- 2021 poster for Eight O'Clock
- Directed by: Mostafa Gholami
- Written by: Alireza Taji
- Produced by: Mostafa Gholami Asghar Abbasi
- Starring: Rahmatollah Shekarkhandeh Pouya Safdarpour Amin Heidari Diba Fallah
- Cinematography: Hamid Pourgholam
- Distributed by: Daria Film
- Release date: 18 October 2021;
- Running time: 10 minutes 23 seconds
- Country: Iran
- Language: Persian
- Budget: 1,500 USD

= Eight O'clock =

Eight O'clock is a 2021 Iranian short film with a social theme, directed, and co-produced by Mostafa Gholami. The film deals with the social issues of Iranian culture.

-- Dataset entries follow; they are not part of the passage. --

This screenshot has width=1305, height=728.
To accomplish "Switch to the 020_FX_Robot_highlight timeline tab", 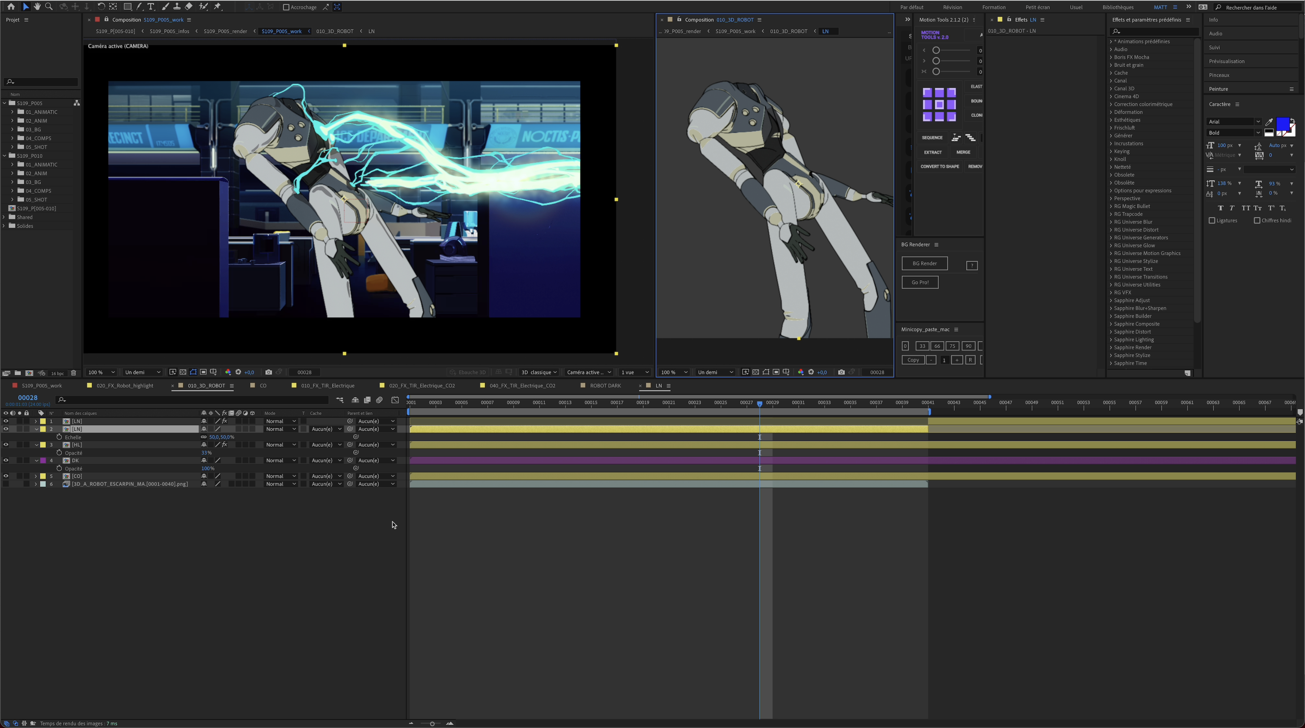I will point(125,386).
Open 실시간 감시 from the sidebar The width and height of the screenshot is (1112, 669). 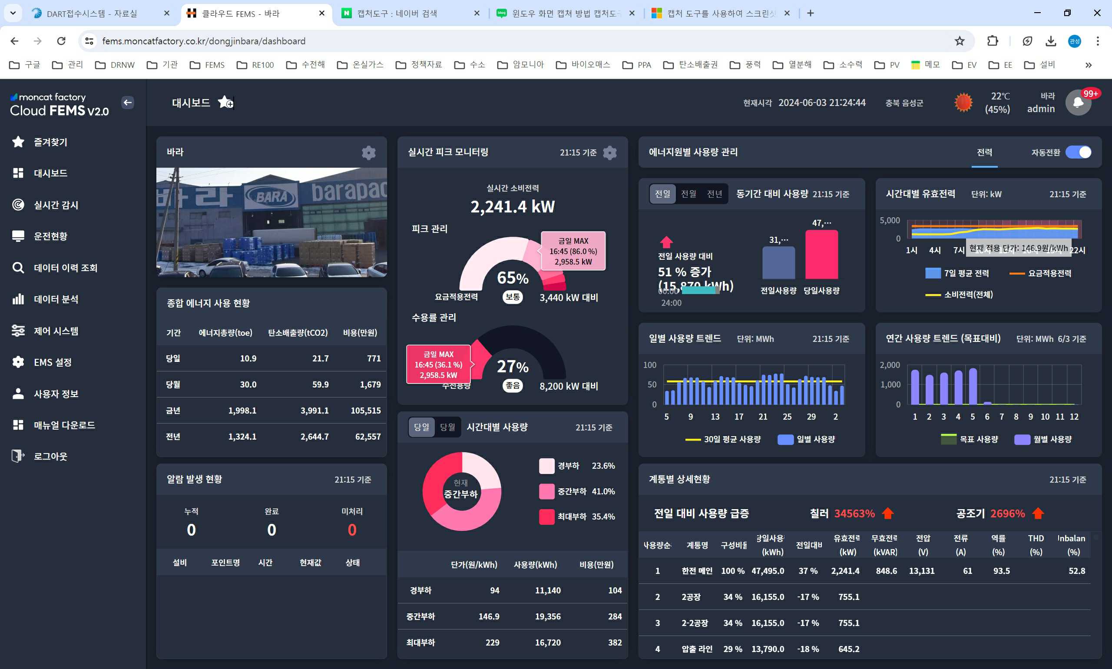(56, 205)
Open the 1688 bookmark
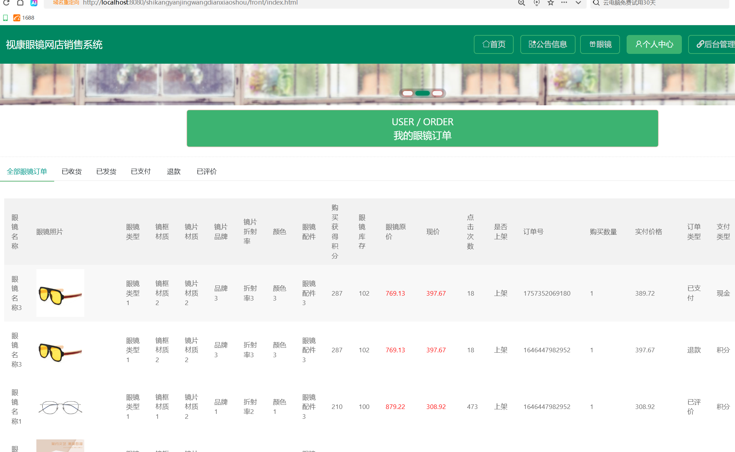 click(24, 18)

The film is about an old man named Hamed who returns to his youth due to Alzheimer's disease and comes to propose to his wife. Eight O'clock was nominated for the best film at the up-and-coming Int Film Festival in Hanover, Germany.

== Storyline ==
It tells a love story. This work shows the love of a young man named Hamed to a girl named Niloufar. The main character of the story is an old man named Hamed who is taken care of by his children Saeed and Sara. Hamed returned to his youth due to Alzheimer's disease and proposed to his wife Niloufar. Hamed thinks that his children are Niloufar's brother and sister. His wife died many years ago. In the continuation of the story, his son Saeed wants to take his father to a nursing home due to the ruling problems, but his daughter Sara disagrees with this theory and there are differences between them. At this time, the main event of the story takes place, something that transforms the audience.

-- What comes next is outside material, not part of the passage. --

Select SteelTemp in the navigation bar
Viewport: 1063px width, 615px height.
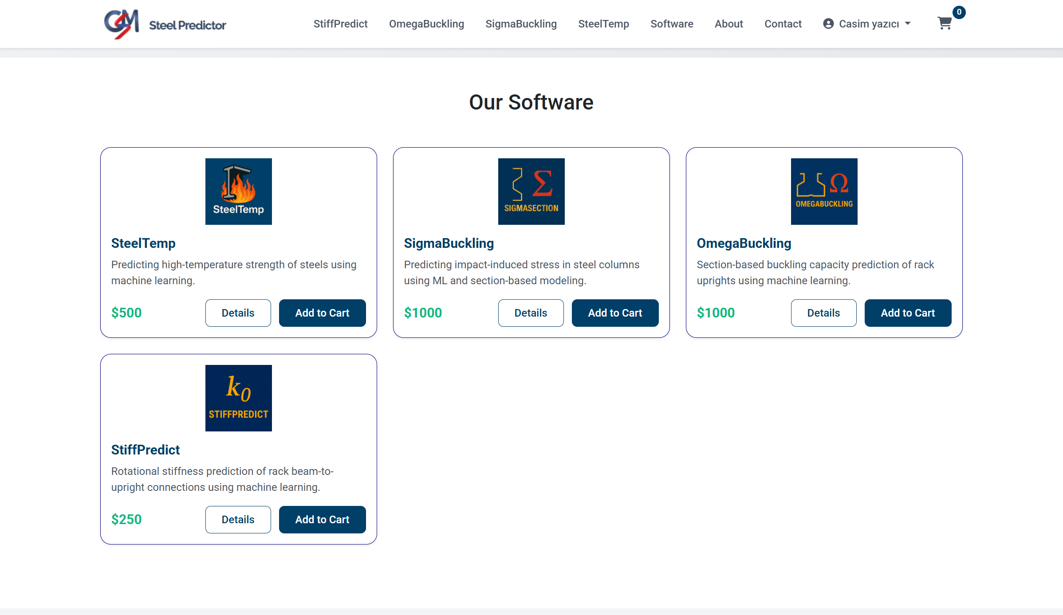pos(603,24)
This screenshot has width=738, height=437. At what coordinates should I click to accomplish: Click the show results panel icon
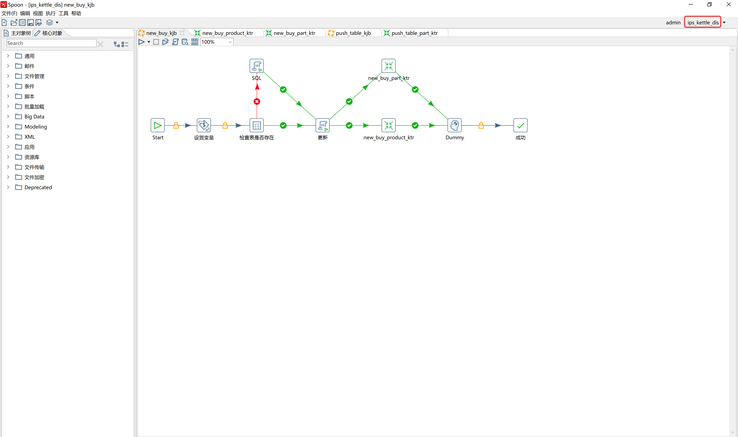point(195,42)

== Awards and nominations ==

- Nominated for the best film award at the 16th Hanover Short Film Festival, Germany.
- Qualifying for the quarter-finals for the 10th International Film Festival of "WideScreen" in Toronto, Canada.
- The selected of the 13th International Film Festival of "RNAP" in Brazil.
- The selected of the 13th International Film Festival of "OIBFF" in South Korea.
- The selected of the 6th International Film Festival of "Duemila30" in Italy.
- The Selected of the 5th "ESMoA" International Film Festival in California.
- The Selected of the 9th "First-Time Filmmaker Sessions" International Short Film Festival of England.